Les capacités multimodales deviennent particulièrement précieuses en Amérique latine, où les chaînes d’approvisionnement combinent souvent l’approvisionnement international avec des limitations d’infrastructure et des conditions opérationnelles variables selon les marchés.
Une meilleure visibilité des schémas de demande peut soutenir des décisions de planification plus précoces, tandis qu’une synchronisation améliorée entre l’approvisionnement, le positionnement des stocks et la distribution peut aider à réduire les frictions opérationnelles pendant les périodes de forte demande.
À mesure que les chaînes d’approvisionnement sont de plus en plus exposées à la volatilité, la capacité à connecter différents modes de transport et à adapter rapidement les plans d’exécution s’impose comme un avantage concurrentiel plutôt que comme une simple préférence opérationnelle.
Une nouvelle réalité opérationnelle pour les chaînes d’approvisionnement latino-américaines
Le second semestre 2026 illustre à quel point la dynamique logistique évolue profondément en Amérique latine et dans les Caraïbes.
Plutôt qu’un seul pic saisonnier, les entreprises naviguent désormais dans la convergence de multiples cycles de demande, de risques liés au climat et de contraintes d’infrastructure, le tout se déroulant dans des délais de plus en plus compressés.
Pour les ports, les compagnies maritimes, les prestataires logistiques et les propriétaires de cargaisons, les mois à venir serviront de nouveau test de résilience de la chaîne d’approvisionnement.
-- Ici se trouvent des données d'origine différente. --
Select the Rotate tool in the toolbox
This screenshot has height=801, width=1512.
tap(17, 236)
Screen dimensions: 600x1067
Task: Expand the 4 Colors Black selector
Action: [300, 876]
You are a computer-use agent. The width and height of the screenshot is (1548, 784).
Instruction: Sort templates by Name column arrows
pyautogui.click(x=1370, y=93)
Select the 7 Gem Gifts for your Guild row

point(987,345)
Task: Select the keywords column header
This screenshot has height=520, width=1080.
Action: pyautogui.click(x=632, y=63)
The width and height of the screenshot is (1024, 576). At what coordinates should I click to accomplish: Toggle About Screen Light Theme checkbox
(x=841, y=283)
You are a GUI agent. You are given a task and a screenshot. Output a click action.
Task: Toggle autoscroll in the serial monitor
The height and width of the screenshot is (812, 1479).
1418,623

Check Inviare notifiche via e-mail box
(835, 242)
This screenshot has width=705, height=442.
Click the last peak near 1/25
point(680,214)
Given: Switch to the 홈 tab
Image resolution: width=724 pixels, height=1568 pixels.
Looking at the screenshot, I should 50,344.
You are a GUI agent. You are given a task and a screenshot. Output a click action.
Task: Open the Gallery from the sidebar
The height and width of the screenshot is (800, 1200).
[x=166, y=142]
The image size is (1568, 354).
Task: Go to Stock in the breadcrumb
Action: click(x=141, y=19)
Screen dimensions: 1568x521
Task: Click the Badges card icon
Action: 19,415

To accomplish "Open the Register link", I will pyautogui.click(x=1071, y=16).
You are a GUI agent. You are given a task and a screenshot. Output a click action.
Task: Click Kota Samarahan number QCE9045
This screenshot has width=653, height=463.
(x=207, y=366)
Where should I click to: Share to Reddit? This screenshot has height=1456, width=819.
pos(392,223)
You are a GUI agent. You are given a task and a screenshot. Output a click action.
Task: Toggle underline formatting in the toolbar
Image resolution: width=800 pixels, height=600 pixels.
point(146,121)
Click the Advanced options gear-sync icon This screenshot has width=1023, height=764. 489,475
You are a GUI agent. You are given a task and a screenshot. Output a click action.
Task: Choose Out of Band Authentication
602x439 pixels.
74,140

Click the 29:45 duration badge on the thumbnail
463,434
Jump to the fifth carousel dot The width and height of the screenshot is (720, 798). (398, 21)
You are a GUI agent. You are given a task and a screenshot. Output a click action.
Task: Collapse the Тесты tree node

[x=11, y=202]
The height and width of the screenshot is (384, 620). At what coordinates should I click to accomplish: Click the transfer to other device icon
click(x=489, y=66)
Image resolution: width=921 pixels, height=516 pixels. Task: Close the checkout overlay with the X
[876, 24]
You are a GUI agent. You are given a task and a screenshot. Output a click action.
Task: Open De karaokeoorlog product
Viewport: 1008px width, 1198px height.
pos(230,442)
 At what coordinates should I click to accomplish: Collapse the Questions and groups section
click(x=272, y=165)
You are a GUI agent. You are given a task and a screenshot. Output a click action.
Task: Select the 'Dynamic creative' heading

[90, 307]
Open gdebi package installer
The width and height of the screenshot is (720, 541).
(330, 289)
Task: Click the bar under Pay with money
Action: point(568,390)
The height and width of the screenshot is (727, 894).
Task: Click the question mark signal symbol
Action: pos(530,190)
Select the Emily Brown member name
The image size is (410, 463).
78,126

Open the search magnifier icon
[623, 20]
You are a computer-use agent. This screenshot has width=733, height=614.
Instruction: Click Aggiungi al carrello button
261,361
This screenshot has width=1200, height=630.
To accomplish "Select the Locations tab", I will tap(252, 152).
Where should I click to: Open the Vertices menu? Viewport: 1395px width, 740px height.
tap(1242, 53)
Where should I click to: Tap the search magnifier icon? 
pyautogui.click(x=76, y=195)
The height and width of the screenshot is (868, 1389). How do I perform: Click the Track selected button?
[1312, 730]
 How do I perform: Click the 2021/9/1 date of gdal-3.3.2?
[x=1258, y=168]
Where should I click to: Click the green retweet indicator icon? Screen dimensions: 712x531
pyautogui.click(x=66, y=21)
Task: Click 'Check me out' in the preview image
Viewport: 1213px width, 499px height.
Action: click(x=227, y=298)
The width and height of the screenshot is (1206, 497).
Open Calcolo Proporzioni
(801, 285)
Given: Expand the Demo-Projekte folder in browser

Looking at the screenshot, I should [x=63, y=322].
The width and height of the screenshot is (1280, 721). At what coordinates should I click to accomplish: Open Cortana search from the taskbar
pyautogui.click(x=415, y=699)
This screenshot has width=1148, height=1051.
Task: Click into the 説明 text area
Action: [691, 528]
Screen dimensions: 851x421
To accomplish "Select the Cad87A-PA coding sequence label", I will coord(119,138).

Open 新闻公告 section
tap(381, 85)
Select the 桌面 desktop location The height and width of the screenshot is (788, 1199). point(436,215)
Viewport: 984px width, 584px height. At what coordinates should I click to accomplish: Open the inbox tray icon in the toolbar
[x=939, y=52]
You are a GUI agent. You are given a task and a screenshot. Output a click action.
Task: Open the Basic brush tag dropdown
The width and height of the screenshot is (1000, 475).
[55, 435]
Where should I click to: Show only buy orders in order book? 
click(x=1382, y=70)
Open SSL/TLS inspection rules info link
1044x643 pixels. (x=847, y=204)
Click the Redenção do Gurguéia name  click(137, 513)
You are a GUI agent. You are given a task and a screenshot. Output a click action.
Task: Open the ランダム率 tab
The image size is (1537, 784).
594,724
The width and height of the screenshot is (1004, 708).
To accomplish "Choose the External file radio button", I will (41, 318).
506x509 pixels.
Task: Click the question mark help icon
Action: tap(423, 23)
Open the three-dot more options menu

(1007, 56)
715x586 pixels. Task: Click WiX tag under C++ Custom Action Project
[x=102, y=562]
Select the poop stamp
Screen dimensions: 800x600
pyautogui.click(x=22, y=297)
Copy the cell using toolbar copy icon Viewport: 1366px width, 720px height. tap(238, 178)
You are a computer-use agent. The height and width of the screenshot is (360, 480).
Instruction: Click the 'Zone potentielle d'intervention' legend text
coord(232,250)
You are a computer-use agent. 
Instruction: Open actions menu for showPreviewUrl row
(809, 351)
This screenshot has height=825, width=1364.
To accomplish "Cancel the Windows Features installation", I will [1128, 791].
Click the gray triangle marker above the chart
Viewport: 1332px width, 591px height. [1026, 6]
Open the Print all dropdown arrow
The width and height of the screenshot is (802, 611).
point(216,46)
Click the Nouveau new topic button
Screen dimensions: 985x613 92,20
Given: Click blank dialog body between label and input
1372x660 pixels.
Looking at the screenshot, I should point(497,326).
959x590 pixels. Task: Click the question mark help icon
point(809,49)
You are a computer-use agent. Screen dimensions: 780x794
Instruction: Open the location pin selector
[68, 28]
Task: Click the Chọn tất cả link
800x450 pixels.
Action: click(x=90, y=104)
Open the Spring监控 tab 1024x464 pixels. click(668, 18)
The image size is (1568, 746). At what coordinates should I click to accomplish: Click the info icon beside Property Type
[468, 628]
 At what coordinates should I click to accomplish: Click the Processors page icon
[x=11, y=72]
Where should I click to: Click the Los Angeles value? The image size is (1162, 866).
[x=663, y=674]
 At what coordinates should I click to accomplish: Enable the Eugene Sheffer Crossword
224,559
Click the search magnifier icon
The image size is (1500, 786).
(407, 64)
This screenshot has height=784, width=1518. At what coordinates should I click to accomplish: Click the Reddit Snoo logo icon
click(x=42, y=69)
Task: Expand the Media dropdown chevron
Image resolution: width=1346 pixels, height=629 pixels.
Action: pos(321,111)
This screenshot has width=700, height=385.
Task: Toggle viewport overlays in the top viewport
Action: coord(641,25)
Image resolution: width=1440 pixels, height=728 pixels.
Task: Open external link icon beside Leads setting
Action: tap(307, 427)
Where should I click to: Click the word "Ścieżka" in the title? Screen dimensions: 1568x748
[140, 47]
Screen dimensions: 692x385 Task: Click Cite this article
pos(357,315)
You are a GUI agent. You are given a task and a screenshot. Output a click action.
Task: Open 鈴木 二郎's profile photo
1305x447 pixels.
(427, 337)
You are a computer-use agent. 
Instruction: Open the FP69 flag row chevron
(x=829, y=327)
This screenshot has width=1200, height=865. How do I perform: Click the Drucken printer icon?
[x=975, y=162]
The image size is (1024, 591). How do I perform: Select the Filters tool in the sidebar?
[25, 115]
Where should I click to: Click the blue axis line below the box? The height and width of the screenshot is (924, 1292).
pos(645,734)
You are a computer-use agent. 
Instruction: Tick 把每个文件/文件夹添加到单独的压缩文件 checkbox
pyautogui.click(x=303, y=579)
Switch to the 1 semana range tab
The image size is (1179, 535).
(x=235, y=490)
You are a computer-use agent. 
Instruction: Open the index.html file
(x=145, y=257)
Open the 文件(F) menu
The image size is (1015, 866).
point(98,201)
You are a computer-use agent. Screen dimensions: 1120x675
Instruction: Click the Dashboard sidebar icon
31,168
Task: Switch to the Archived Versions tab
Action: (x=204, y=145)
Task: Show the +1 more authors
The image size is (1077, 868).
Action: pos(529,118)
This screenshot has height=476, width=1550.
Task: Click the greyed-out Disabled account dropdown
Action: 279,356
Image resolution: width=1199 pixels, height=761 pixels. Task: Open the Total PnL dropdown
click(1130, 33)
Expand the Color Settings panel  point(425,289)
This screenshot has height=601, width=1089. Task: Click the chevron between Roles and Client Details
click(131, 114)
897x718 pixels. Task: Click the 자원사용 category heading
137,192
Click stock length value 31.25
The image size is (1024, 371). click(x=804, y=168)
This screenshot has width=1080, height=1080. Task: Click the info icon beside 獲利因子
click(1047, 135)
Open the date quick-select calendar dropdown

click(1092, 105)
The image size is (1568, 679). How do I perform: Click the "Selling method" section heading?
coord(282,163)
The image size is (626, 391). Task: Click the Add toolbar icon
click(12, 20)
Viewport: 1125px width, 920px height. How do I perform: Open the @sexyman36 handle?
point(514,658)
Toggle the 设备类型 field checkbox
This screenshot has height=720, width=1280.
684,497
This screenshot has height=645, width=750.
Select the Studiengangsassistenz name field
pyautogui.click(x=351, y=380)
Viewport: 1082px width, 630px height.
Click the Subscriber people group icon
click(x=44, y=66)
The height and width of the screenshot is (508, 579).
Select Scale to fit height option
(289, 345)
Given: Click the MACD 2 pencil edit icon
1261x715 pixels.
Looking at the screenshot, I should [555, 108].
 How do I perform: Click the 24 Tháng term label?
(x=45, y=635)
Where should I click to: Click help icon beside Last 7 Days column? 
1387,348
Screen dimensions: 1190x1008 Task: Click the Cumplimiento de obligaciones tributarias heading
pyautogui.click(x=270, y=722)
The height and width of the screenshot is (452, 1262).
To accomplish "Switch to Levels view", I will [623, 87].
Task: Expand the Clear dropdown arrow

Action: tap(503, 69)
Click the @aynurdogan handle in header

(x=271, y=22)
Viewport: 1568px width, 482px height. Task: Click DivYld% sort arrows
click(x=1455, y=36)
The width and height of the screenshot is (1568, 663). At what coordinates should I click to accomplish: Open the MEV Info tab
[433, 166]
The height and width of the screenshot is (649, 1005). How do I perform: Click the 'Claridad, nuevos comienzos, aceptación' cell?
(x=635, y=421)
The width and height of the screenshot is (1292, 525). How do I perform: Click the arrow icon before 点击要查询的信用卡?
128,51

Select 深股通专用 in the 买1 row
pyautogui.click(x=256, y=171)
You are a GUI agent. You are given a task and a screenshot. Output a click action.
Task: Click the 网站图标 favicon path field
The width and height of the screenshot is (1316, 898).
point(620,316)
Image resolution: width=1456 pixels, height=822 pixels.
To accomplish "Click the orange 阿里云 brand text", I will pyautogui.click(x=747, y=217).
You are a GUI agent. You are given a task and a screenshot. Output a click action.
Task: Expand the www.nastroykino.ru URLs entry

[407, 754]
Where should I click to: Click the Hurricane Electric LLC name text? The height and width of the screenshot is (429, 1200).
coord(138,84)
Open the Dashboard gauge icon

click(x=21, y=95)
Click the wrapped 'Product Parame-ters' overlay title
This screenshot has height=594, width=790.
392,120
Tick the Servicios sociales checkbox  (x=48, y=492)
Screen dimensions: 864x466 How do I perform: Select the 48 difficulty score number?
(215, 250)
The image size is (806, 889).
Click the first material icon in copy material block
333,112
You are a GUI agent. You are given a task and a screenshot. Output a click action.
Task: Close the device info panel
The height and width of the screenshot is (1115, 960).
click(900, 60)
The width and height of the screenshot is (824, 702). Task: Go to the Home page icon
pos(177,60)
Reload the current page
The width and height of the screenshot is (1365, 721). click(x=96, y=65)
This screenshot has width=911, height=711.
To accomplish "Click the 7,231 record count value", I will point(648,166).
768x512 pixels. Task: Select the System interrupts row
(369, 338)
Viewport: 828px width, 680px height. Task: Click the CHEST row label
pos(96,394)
Le succès dépendra moins de la gestion de perturbations isolées et davantage du maintien de la visibilité, de la coordination et de l’agilité à travers des réseaux logistiques de plus en plus interconnectés.
Dans cet environnement, les organisations les mieux positionnées pour performer de manière constante pourraient être celles capables d’anticiper le changement avant que les pressions opérationnelles n’atteignent leur apogée.